● Material provided
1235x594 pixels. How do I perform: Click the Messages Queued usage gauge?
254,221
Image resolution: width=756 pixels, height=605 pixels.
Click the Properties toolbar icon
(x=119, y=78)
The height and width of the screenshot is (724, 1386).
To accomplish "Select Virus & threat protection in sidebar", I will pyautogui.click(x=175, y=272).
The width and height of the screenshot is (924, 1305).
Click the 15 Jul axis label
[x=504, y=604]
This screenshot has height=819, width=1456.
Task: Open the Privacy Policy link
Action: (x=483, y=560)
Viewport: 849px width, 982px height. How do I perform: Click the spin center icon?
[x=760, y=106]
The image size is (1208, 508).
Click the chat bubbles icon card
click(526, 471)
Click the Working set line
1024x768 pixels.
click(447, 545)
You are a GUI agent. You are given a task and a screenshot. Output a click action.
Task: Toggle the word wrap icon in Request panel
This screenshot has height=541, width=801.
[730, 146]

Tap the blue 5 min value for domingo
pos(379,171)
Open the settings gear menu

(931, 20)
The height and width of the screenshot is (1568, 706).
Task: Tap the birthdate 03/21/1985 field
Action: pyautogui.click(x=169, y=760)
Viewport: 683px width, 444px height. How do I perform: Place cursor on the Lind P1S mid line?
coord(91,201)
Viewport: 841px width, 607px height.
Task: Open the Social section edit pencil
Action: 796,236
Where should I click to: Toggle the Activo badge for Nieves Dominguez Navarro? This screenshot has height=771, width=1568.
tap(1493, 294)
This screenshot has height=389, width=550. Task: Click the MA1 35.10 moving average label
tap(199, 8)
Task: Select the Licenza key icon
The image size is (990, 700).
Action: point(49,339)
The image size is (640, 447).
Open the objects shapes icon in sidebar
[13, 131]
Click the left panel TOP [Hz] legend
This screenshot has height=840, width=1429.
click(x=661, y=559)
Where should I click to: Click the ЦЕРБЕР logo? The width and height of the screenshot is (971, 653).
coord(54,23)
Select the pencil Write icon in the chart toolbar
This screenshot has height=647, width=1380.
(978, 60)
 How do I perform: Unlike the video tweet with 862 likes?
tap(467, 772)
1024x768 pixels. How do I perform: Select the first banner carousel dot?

● Brief
Write out the material exactly as given.

● The answer
1235x594 pixels. How do I perform: Click the Messages Queued usage gauge?
254,221
Image resolution: width=756 pixels, height=605 pixels.
Click the Properties toolbar icon
(x=119, y=78)
The height and width of the screenshot is (724, 1386).
To accomplish "Select Virus & threat protection in sidebar", I will pyautogui.click(x=175, y=272).
The width and height of the screenshot is (924, 1305).
Click the 15 Jul axis label
[x=504, y=604]
This screenshot has height=819, width=1456.
Task: Open the Privacy Policy link
Action: (x=483, y=560)
Viewport: 849px width, 982px height. How do I perform: Click the spin center icon?
[x=760, y=106]
The image size is (1208, 508).
Click the chat bubbles icon card
click(526, 471)
Click the Working set line
1024x768 pixels.
click(447, 545)
You are a GUI agent. You are given a task and a screenshot. Output a click action.
Task: Toggle the word wrap icon in Request panel
This screenshot has height=541, width=801.
[730, 146]

Tap the blue 5 min value for domingo
pos(379,171)
Open the settings gear menu

(931, 20)
The height and width of the screenshot is (1568, 706).
Task: Tap the birthdate 03/21/1985 field
Action: pyautogui.click(x=169, y=760)
Viewport: 683px width, 444px height. How do I perform: Place cursor on the Lind P1S mid line?
coord(91,201)
Viewport: 841px width, 607px height.
Task: Open the Social section edit pencil
Action: 796,236
Where should I click to: Toggle the Activo badge for Nieves Dominguez Navarro? This screenshot has height=771, width=1568.
tap(1493, 294)
This screenshot has height=389, width=550. Task: Click the MA1 35.10 moving average label
tap(199, 8)
Task: Select the Licenza key icon
The image size is (990, 700).
Action: point(49,339)
The image size is (640, 447).
Open the objects shapes icon in sidebar
[13, 131]
Click the left panel TOP [Hz] legend
This screenshot has height=840, width=1429.
click(x=661, y=559)
Where should I click to: Click the ЦЕРБЕР logo? The width and height of the screenshot is (971, 653).
coord(54,23)
Select the pencil Write icon in the chart toolbar
This screenshot has height=647, width=1380.
(978, 60)
 How do I perform: Unlike the video tweet with 862 likes?
tap(467, 772)
1024x768 pixels. How do I perform: Select the first banner carousel dot?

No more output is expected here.